Ideally it is best to send a sympathy card within the first two weeks after a death.  However, it is always appropriate to send a card at anytime, rather than not send a card at all.

A card sent weeks or months after the loss will still be beneficial and comforting. Support from others usually diminishes within weeks after the funeral; thus, your card may be even more appreciated at a later date.

A handwritten note composed inside an actual sympathy card is most helpful to the family.   A sympathy note can be brief, but heartfelt.  The easiest way to express your sympathy is to be open and honest about how you are feeling.  Recommended elements to include in your sympathy note are as follows:

1.)    Acknowledge the loss, and use the name of the deceased.

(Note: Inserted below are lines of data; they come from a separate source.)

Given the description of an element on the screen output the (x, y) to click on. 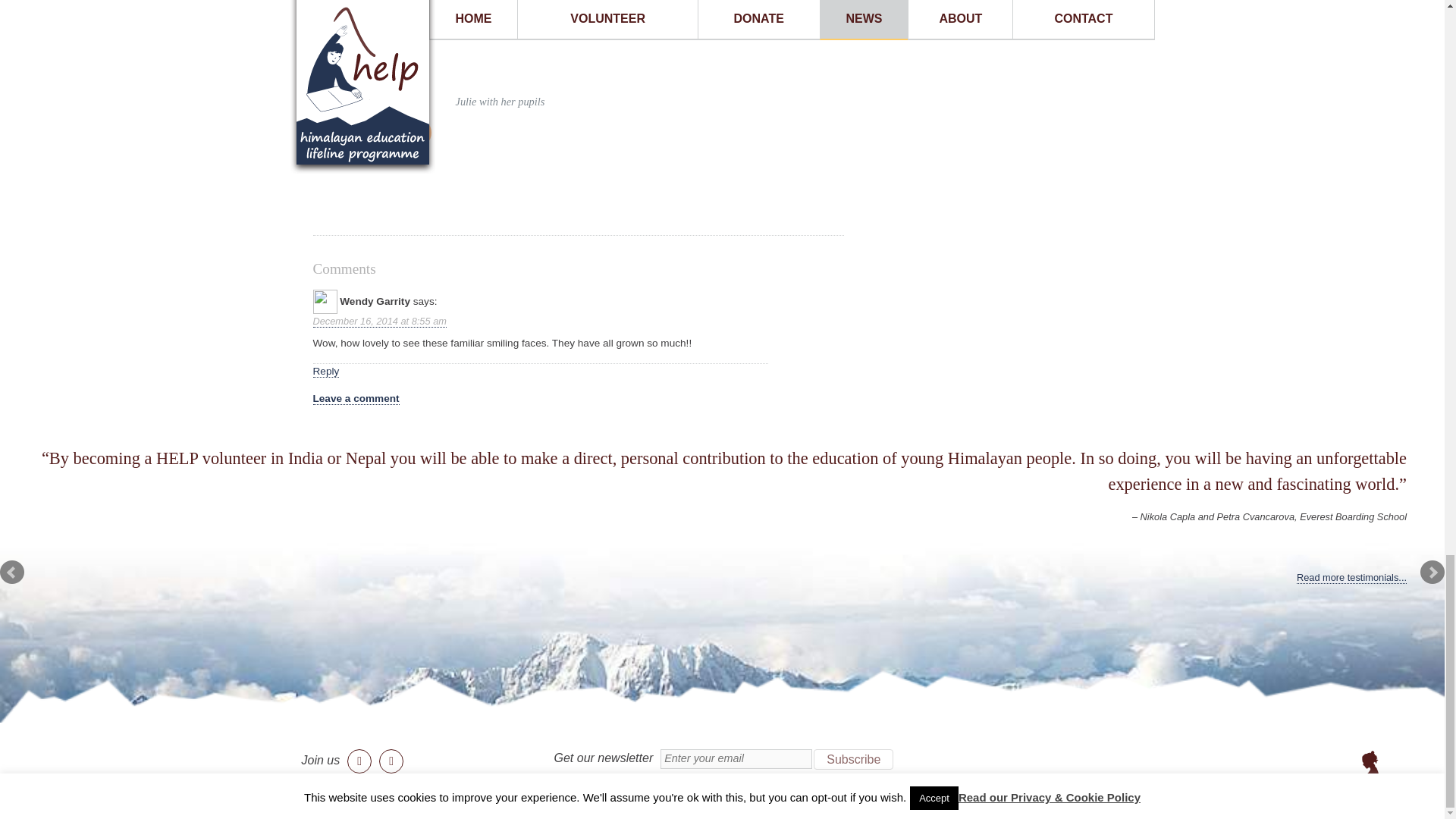
TWITTER (376, 132)
Subscribe (853, 759)
RSS (416, 132)
December 16, 2014 at 8:55 am (379, 321)
Leave a comment (355, 398)
FACEBOOK (337, 132)
Reply (326, 371)
Given the description of an element on the screen output the (x, y) to click on. 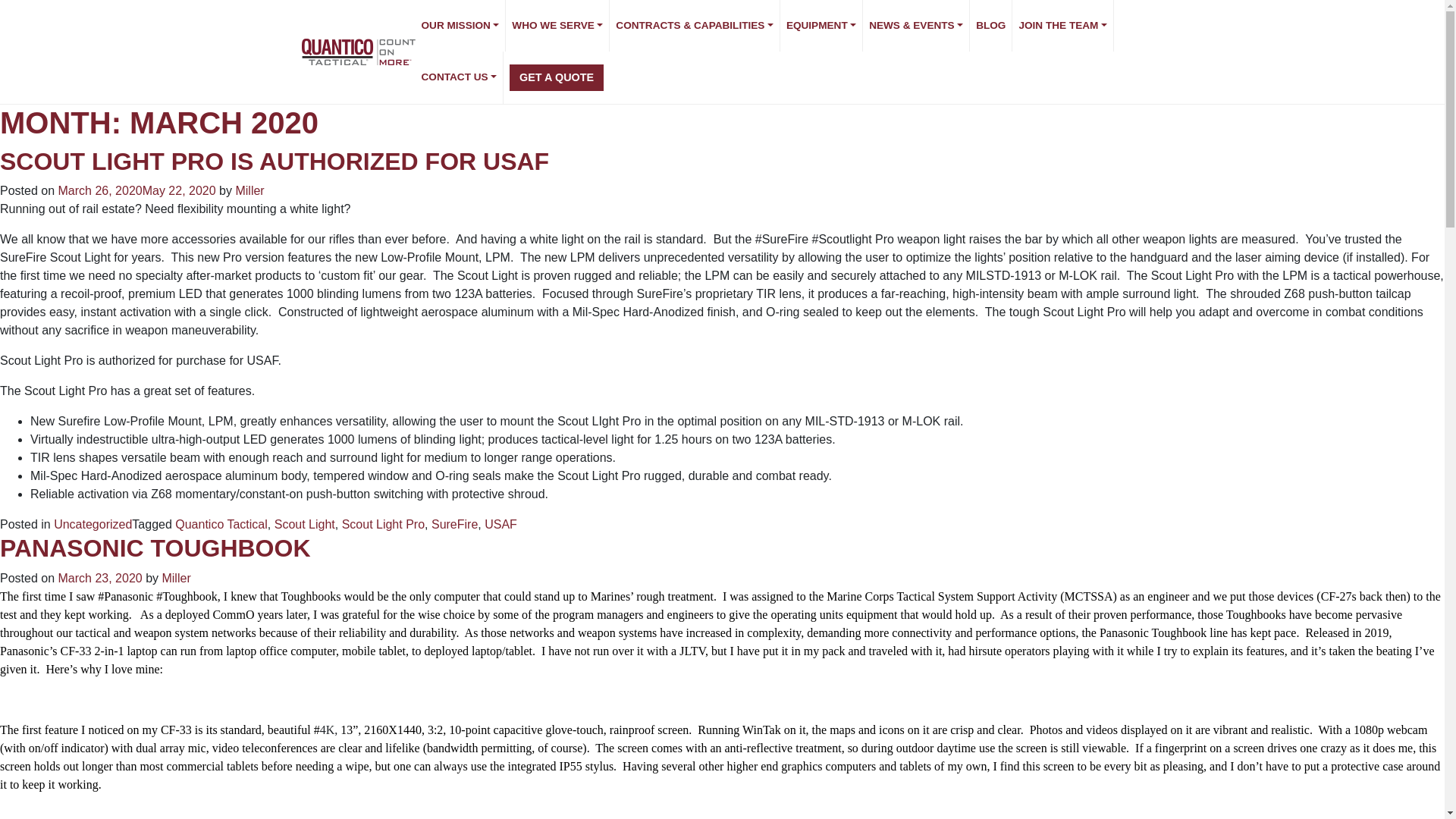
CONTACT US (458, 77)
Miller (248, 190)
Uncategorized (92, 523)
EQUIPMENT (821, 25)
OUR MISSION (460, 25)
JOIN THE TEAM (1062, 25)
WHO WE SERVE (557, 25)
GET A QUOTE (556, 77)
Who We Serve (557, 25)
Our Mission (460, 25)
Equipment (821, 25)
March 26, 2020May 22, 2020 (136, 190)
SCOUT LIGHT PRO IS AUTHORIZED FOR USAF (274, 161)
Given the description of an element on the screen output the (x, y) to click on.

2.)    Express your sympathy.

3.)    Note special qualities or favorite memories about the deceased.

4.)    End the note with some encouraging words.

Please note that it is not unusual if the bereaved does not acknowledge your card.  The person may be thinking about other things or may not know how to respond to you. Nonetheless, you have accomplished a caring gesture by expressing your sympathy.  Remember, it is never too late to send a sympathy card.